Fringe Benefits of the Business Relationship

Aside from the already stated reasons for getting the professional onboard with your small business, there are some fringe benefits that will grow you as an entrepreneur. For example, if your preferred method of record-keeping involves a large shoebox stuffed with receipts, the accountant is sure to quickly train you in a 21st century method of expense tracking.

By working with the professional, you are also quick to catch on how some business decisions affect the venture as a whole, especially the cash flow. Areas of improvement and change become easily apparent, even as accountant works up cash flow reports for your perusal.

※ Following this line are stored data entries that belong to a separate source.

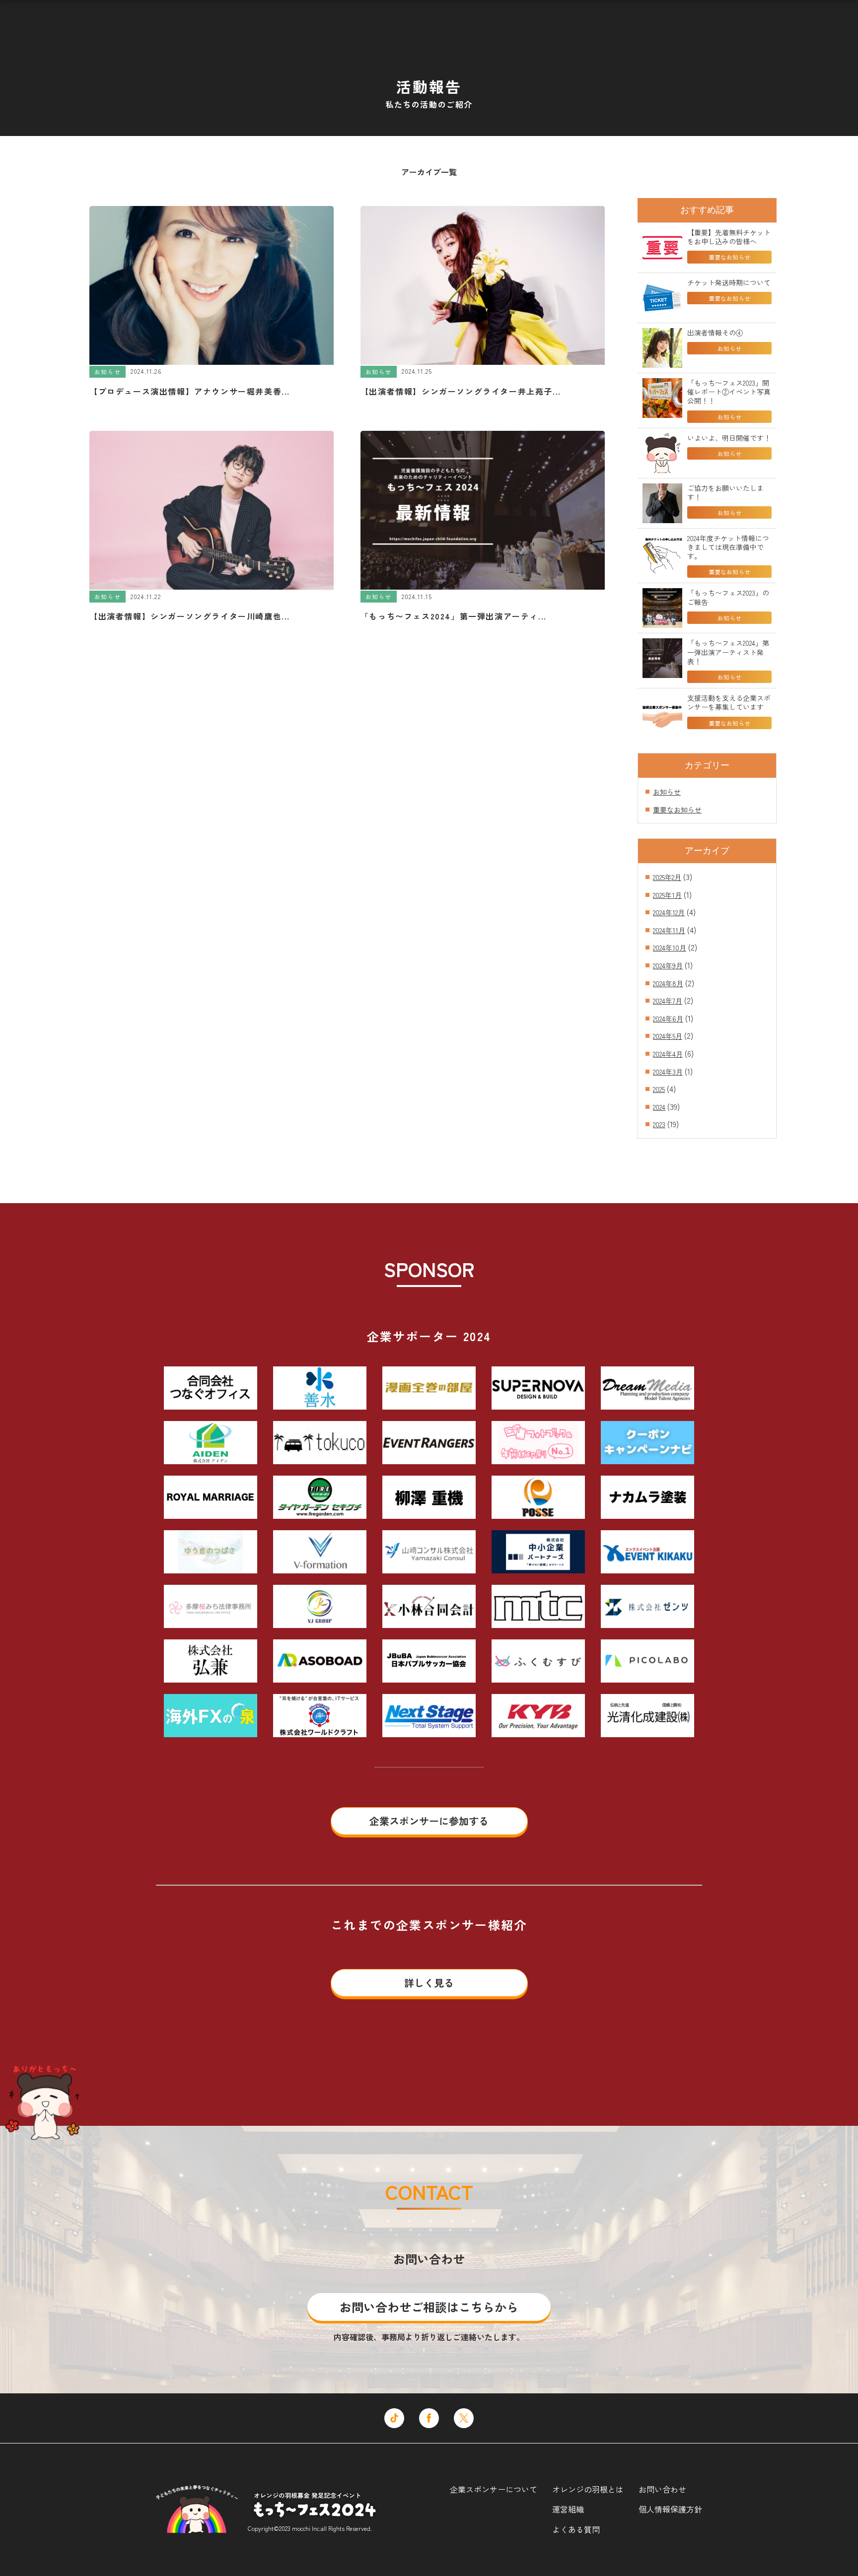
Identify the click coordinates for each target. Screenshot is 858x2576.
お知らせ (667, 792)
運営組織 (568, 2509)
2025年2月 (667, 877)
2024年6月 (668, 1018)
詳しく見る (429, 1982)
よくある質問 (576, 2529)
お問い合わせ (662, 2489)
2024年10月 (669, 947)
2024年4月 (668, 1054)
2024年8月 (668, 983)
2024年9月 (668, 965)
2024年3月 (668, 1072)
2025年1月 (667, 895)
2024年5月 (667, 1036)
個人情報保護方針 (670, 2509)
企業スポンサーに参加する (429, 1821)
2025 (659, 1089)
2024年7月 (667, 1001)
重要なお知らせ (677, 809)
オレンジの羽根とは (588, 2489)
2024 (659, 1107)
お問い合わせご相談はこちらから (429, 2306)
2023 (659, 1124)
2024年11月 (669, 930)
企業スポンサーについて (493, 2489)
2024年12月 (669, 912)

Finding the Right Accountant for a Business

“General Ledger Accounting cycle” by Club-oracle/Wikimedia Commons via Creative Commons Attribution-Share Alike 3.0 license

A big accounting firm that specializes in multi-national corporations is probably not going to be a good fit for a freshly minted entrepreneur. Hire an accountant who specializes in working with entrepreneurs, start-ups, small businesses and also freelancers.

Choose a certified public accountant (CPA) – as opposed to a professional who has not sat for the exam – if you anticipate this professional to undertake company audits in the near future. (The American Institute of CPAs offers state association information to get you in touch with professionals in your geographic area.) If your business is far too small to even think of audits at this stage, the CPA exam really makes no difference to you.

When interviewing potential firms or individual professionals, make sure you can work with the person. Matching personalities are of great advantage when entrusting someone else with the business paperwork. For example, the Type A personality entrepreneur wants answers – now. The laid back “surfer dude” accountant will get them to you – later. Not surprisingly, this working relationship is doomed from the beginning.

By now it is clear that the money you initially save pales in comparison to the influx of cash that the advice of a good accounting professional could generate. Do not shortchange yourself but go out and hire an accountant to take over the fiscal aspects of your business; your competition is doing it, and so should you.